Handing Anwar province over to the Iraqi army may work, more or less, in the short-term, but in the long-term, it is a sure recipe for a renewed Shiite-Sunni civil war in Iraq.


The handover is universally welcomed in the United States and it serves well the political purposes of President George W. Bush, his would-be successor Sen. John McCain, R-Ariz., and their challenger, Democratic presidential candidate Sen. Barack Obama, D-Ill.


For Bush, of course, the handover appears to confirm the success of his "surge" policy 2007. McCain welcomes the transfer for the same reason.


But the handover is welcome news for Obama as well, because it strengthens his argument that all 15-16 combat brigades of the U.S. Army and Marines can be fully pulled out of Iraq by within by the middle of 2010.


However, the very significant improvement in security in Anwar was due to one policy above all others: The U.S. armed forces under Gen. David Petraeus -- the very first senior commander the United States sent to Iraq who knew the first thing about counter-insurgency warfare and tactics -- have bought peace in Anwar and neighboring Diyala province by "subsidizing," or bringing, the local sheikhs there to the tune of $3 billion a month.
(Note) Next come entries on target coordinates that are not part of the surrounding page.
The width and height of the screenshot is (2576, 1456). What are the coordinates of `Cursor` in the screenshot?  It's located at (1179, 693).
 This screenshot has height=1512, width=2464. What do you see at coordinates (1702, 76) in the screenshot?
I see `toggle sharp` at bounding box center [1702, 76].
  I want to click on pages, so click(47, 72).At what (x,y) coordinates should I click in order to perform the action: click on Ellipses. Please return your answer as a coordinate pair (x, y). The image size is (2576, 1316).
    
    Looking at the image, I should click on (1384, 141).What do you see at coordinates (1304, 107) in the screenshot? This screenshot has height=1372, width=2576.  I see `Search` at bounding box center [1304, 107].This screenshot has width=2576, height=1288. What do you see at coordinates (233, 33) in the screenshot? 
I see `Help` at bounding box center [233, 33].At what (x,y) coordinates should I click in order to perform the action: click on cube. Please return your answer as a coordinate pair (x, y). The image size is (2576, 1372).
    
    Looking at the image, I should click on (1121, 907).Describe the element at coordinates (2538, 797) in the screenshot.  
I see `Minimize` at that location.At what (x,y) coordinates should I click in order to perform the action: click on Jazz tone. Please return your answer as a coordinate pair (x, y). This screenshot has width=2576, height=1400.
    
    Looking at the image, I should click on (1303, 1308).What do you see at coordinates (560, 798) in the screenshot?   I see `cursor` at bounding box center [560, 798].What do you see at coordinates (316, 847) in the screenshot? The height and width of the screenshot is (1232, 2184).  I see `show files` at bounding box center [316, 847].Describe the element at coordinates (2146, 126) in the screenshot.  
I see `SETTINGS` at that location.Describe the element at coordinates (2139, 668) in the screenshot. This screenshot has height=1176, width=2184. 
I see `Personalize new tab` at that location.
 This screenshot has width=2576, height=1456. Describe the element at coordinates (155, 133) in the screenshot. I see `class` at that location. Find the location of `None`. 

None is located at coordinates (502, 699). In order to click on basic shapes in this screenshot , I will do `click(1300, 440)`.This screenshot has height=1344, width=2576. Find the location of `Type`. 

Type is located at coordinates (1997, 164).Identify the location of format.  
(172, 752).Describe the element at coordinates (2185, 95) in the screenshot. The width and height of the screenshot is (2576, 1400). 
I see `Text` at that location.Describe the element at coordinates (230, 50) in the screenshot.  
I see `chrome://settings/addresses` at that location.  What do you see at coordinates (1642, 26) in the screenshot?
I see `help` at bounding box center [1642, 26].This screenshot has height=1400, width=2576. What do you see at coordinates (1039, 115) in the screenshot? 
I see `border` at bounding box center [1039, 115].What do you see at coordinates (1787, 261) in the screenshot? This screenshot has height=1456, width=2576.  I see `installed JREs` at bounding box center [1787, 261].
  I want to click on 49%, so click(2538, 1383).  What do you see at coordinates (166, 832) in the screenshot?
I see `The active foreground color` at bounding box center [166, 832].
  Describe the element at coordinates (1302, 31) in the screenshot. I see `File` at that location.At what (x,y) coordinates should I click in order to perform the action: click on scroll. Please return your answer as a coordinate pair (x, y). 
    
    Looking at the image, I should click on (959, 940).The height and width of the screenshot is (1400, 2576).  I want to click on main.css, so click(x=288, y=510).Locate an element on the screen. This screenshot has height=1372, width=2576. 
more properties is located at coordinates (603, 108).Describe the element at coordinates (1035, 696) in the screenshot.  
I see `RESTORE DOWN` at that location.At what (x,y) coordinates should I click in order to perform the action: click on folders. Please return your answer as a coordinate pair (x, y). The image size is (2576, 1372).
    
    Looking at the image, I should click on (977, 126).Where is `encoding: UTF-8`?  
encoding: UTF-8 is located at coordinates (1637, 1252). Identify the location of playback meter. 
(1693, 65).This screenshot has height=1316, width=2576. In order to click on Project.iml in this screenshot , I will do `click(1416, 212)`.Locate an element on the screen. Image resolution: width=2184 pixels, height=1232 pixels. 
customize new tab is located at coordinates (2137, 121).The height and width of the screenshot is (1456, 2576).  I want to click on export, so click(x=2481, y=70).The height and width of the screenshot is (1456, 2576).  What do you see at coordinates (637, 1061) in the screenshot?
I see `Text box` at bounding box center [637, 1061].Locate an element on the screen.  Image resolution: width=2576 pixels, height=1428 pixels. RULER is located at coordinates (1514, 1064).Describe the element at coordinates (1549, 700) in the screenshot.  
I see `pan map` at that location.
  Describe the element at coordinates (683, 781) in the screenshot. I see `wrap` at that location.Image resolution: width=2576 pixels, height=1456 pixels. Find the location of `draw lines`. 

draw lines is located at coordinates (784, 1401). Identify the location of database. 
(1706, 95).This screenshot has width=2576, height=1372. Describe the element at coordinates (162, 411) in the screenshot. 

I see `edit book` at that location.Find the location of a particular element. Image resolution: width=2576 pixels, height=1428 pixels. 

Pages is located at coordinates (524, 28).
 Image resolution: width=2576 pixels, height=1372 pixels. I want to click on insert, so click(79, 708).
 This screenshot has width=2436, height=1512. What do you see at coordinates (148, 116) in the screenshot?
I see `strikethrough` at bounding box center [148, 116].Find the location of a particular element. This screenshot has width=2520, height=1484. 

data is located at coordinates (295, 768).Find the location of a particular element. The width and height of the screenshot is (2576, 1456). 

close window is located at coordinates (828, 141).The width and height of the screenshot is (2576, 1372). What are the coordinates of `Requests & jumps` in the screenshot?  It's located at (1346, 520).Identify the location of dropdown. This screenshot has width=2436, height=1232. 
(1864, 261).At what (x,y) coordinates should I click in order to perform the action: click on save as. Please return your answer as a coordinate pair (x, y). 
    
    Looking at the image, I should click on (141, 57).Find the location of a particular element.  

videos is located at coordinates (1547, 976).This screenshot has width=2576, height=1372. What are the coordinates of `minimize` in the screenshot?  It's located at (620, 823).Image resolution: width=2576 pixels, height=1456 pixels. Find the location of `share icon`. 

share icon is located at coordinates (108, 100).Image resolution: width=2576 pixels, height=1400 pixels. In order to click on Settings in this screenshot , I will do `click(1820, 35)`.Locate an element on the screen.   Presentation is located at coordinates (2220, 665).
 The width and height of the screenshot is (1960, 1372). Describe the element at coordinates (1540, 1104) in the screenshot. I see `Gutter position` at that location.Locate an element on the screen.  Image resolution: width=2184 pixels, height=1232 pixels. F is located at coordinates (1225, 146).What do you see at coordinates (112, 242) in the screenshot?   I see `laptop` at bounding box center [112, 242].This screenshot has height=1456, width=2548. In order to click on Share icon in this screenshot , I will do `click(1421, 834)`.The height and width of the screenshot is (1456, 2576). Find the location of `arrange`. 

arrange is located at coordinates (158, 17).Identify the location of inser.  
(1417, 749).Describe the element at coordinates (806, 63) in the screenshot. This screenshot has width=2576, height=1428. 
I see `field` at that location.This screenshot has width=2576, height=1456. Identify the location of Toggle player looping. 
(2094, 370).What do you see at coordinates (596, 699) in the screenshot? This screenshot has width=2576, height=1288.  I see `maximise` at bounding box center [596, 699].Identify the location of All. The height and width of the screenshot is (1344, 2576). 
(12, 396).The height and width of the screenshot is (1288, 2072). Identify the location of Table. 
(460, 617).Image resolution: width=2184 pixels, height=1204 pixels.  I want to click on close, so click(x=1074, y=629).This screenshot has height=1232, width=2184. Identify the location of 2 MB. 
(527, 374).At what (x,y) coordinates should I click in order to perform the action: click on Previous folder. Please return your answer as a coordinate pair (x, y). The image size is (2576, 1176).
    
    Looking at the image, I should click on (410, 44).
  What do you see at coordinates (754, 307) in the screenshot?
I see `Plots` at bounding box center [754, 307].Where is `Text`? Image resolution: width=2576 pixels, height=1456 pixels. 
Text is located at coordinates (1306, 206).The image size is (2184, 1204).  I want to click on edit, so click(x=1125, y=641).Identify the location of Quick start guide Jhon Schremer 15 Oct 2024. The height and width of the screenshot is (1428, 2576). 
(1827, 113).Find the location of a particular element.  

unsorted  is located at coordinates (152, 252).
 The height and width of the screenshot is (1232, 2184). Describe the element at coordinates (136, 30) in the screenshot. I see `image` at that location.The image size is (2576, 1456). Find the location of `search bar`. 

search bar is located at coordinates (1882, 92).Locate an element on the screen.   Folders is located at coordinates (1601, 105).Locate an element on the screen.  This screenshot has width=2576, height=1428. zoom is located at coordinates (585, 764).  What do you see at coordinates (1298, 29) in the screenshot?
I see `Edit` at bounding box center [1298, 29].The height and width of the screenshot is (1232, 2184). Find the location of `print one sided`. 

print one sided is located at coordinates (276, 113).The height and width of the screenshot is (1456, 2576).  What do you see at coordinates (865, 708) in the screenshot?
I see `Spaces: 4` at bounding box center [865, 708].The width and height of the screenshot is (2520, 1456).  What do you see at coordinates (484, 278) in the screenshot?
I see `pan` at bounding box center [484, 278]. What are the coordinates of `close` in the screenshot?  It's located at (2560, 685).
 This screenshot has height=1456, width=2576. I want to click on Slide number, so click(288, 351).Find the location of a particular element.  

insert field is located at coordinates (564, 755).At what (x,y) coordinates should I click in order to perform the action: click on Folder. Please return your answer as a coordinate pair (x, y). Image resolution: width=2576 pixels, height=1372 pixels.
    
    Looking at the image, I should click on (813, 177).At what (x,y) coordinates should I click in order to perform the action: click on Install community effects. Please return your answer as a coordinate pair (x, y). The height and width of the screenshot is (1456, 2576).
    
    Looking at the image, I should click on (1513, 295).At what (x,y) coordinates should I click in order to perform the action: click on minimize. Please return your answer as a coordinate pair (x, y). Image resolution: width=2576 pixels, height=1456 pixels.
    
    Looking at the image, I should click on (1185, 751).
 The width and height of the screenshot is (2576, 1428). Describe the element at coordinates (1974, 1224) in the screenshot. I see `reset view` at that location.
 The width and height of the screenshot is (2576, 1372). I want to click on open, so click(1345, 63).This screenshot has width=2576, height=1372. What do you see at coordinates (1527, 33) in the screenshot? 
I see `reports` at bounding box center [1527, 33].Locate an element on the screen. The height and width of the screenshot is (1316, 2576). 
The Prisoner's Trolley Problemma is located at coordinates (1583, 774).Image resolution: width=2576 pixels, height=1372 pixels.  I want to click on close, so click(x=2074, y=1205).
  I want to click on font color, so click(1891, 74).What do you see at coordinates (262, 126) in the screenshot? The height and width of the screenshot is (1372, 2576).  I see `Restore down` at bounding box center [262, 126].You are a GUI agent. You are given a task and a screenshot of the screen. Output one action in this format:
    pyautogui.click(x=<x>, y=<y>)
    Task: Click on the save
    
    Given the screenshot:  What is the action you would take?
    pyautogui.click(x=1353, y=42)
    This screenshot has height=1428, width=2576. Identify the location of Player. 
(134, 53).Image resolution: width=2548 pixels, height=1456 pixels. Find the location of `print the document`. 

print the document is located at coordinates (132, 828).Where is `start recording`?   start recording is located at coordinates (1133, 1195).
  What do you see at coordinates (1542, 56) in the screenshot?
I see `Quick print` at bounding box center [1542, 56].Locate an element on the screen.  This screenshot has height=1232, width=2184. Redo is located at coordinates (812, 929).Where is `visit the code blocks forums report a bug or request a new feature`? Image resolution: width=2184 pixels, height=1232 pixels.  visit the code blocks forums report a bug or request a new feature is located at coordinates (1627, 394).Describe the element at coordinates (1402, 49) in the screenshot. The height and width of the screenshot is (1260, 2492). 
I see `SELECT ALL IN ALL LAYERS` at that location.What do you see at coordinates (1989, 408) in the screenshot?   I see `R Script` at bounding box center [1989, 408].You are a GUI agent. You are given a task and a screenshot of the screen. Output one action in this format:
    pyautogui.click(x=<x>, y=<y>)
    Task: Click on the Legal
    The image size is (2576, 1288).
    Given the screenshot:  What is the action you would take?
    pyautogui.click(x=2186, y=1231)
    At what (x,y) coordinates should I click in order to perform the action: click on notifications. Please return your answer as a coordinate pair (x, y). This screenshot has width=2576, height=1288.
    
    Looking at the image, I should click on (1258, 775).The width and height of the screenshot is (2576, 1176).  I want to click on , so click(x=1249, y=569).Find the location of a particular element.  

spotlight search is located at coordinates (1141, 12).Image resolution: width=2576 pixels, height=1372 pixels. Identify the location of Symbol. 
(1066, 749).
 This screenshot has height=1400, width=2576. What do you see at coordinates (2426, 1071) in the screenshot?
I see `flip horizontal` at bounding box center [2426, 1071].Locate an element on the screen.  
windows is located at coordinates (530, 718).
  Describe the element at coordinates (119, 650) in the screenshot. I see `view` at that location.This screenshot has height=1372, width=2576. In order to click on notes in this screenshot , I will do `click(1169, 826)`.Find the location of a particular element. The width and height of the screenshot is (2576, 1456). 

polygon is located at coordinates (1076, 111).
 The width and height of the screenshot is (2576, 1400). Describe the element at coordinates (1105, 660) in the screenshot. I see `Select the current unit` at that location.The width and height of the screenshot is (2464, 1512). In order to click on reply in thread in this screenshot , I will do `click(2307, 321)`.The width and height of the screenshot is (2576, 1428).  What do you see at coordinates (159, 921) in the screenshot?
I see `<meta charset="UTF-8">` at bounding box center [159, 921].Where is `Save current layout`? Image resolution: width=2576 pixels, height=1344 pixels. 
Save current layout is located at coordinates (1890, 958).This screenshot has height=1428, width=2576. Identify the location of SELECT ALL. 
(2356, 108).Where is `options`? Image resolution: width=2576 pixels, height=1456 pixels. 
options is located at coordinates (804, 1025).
This policy has consistently gone hand in hand with giving the local Sunni tribal leaders much more power and autonomy to run their own affairs than they ever enjoyed either under the dictatorship of late President Saddam Hussein, or under the current, democratically elected by Shiite-dominated government of Prime Minister Nouri al-Maliki in Baghdad.


When the U.S. troops withdraw, the bribes or "subsidies" will no doubt continue. It should be telling that the only counter-insurgency policy that the United States ever attempted with anything approaching success in Central Iraq should have nothing to do with the lethal high-tech wonder weapons of the Pentagon's beloved arsenal but should be copied directly from the political instruction manual of the British Empire across the Middle East and South Asia 100 years ago.


However, Maliki's central government in Baghdad has shown not the slightest indication or desire to offer the long-dominant Sunni Arabs of central Iraq autonomy to run their own affairs, even though Sunni Iraq is the only part of the country with no oil reserves worth the name.


On the contrary, the handover of responsibility for Anwar to the Maliki government and its Shiite-run army removes the U.S. military buffer separating Sunni from Shiite and opens the way for a new era in which the Baghdad-backed Shiite army -- which is in large part run by the old Shiite Badr Brigades anyway -- will systematically strip the Sunnis of the self-government they won from Petraeus.


The more the Shiites in Baghdad push against the Sunnis, the more Saudi Arabia across the border is going to step up its support of them.


The much heralded U.S. pullback from Anwar, therefore, is likely to soon prove self-defeating and it will create far more problems than it solves.